### Data to examine

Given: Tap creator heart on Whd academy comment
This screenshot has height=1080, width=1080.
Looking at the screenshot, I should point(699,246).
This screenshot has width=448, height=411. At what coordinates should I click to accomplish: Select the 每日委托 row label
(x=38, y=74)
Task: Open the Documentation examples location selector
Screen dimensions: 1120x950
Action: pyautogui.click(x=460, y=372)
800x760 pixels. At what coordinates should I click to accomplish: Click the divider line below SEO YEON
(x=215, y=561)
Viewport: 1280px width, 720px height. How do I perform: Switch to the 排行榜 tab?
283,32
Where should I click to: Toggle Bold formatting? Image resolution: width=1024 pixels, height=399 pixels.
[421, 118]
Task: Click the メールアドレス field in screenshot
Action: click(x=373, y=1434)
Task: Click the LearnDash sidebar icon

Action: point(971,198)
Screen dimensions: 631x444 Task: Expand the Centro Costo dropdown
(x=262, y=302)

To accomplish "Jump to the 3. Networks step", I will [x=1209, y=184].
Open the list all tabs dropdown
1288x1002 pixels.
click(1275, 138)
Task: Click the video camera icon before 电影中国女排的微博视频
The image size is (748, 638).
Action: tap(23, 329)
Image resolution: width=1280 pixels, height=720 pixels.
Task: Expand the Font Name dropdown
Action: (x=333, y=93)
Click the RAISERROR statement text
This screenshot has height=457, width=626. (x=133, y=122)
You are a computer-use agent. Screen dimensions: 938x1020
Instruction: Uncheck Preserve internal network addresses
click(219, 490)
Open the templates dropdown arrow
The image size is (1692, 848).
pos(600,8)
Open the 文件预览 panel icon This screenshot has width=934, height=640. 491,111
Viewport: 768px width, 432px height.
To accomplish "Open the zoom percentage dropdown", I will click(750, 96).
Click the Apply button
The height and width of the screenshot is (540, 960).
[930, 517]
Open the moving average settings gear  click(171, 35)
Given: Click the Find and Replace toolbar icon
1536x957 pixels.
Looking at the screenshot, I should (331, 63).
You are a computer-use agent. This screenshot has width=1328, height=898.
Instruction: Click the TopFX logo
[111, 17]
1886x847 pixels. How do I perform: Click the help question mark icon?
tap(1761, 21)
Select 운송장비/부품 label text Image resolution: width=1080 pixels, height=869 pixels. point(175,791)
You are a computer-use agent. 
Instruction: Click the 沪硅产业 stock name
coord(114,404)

### Problem description
Write out, from the lines above, only those from the line with "Task: Click the LearnDash sidebar icon" to the line with "Viewport: 768px width, 432px height.", exactly as given, including the first and the last.

### Reply
Task: Click the LearnDash sidebar icon

Action: point(971,198)
Screen dimensions: 631x444 Task: Expand the Centro Costo dropdown
(x=262, y=302)

To accomplish "Jump to the 3. Networks step", I will [x=1209, y=184].
Open the list all tabs dropdown
1288x1002 pixels.
click(1275, 138)
Task: Click the video camera icon before 电影中国女排的微博视频
The image size is (748, 638).
Action: tap(23, 329)
Image resolution: width=1280 pixels, height=720 pixels.
Task: Expand the Font Name dropdown
Action: (x=333, y=93)
Click the RAISERROR statement text
This screenshot has height=457, width=626. (x=133, y=122)
You are a computer-use agent. Screen dimensions: 938x1020
Instruction: Uncheck Preserve internal network addresses
click(219, 490)
Open the templates dropdown arrow
The image size is (1692, 848).
pos(600,8)
Open the 文件预览 panel icon This screenshot has width=934, height=640. 491,111
Viewport: 768px width, 432px height.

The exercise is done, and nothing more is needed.